Had WPP adopted this policy a year ago it would now have 2.8 per cent (£14.2 million) less profit to show for itself. Had the policy been in effect in the first half of 2002, WPP's operating profit would have been cut by only 0.6 per cent (£1.3 million).
Compared with WPP's operating profits for 2002 of £507.2 million, these figures may seem inconsequential, but in today's uncertain economic climate, few could blame any holding company for being reluctant to voluntarily deepen its recorded losses. However, it would seem that honesty and transparency are as important as profit when it comes to safeguarding shareholder value.

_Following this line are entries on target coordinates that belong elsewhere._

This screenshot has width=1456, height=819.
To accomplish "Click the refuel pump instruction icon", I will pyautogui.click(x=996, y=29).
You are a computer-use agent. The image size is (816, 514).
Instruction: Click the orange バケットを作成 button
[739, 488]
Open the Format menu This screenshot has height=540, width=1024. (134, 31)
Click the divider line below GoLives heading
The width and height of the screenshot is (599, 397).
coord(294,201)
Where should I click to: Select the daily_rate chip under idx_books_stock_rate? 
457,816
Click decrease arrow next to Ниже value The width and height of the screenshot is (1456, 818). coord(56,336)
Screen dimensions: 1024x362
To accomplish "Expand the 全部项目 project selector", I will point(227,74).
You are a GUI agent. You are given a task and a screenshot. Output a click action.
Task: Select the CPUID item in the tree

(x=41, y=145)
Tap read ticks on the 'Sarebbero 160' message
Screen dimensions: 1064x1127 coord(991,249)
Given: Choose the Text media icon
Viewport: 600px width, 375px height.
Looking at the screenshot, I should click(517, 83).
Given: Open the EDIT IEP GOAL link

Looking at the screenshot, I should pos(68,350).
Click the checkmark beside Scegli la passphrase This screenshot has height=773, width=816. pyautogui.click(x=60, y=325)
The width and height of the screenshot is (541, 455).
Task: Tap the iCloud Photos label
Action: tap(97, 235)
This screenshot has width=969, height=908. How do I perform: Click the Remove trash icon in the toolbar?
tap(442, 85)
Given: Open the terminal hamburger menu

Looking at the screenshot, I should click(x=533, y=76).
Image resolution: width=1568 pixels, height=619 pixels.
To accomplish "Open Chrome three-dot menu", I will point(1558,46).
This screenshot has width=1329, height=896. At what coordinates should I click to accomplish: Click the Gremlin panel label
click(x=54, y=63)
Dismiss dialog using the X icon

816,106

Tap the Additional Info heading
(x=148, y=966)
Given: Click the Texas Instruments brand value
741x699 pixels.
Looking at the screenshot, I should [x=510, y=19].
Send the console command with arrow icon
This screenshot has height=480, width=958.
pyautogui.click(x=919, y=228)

Paul Richards, an analyst at Numis, agrees. He says: "At the moment, the US is driving a move toward tighter accounting standards and people are beginning to look at share options, seeing that they're being used as a form of remuneration and demanding that this is accounted for. If you work in an industry where the key assets, people, are intangible then things like share options are important."
In recent months, the merest mention of financial irregularity in the press has been enough to send holding companies' share prices tumbling.
While many consider the US press treatment of Omnicom to be unjust, the fact remains that the advertising industry is a very acquisitive one and is eyed with suspicion by those who feel that it relies too heavily on acquisitions to improve its balance sheets.
So should adland's other big two follow WPP's lead? The Interpublic Group of Companies admits it is considering the option.
In some ways, the US holding companies are under greater pressure to treat stock options as an expense. At present, the UK market is unregulated on this score. In the US, however, a system of accounting was introduced in 1995 called the Black Scholes or "Fair Value method. This extremely prudent method ensures stock options are identified as performance related and therefore must be categorised as an expense. The Black Scholes method is currently optional in the US and, with the exception of a handful of operations such as Coca-Cola and General Electric, has been largely overlooked.
All of which makes WPP's acceptance of it more remarkable. But the world's largest communications company is beginning to develop a reputation for openness, partly fuelled by Sir Martin Sorrell's increasingly blunt assessments of his company's prospects.
It can be argued that WPP's latest gambit is an unnecessary yield to the hysteria generated by the Enron and WorldCom scandals and an increasingly unforgiving business press. But until that hysteria eases, any move that casts the advertising holding companies in a positive and open light can only be a good thing.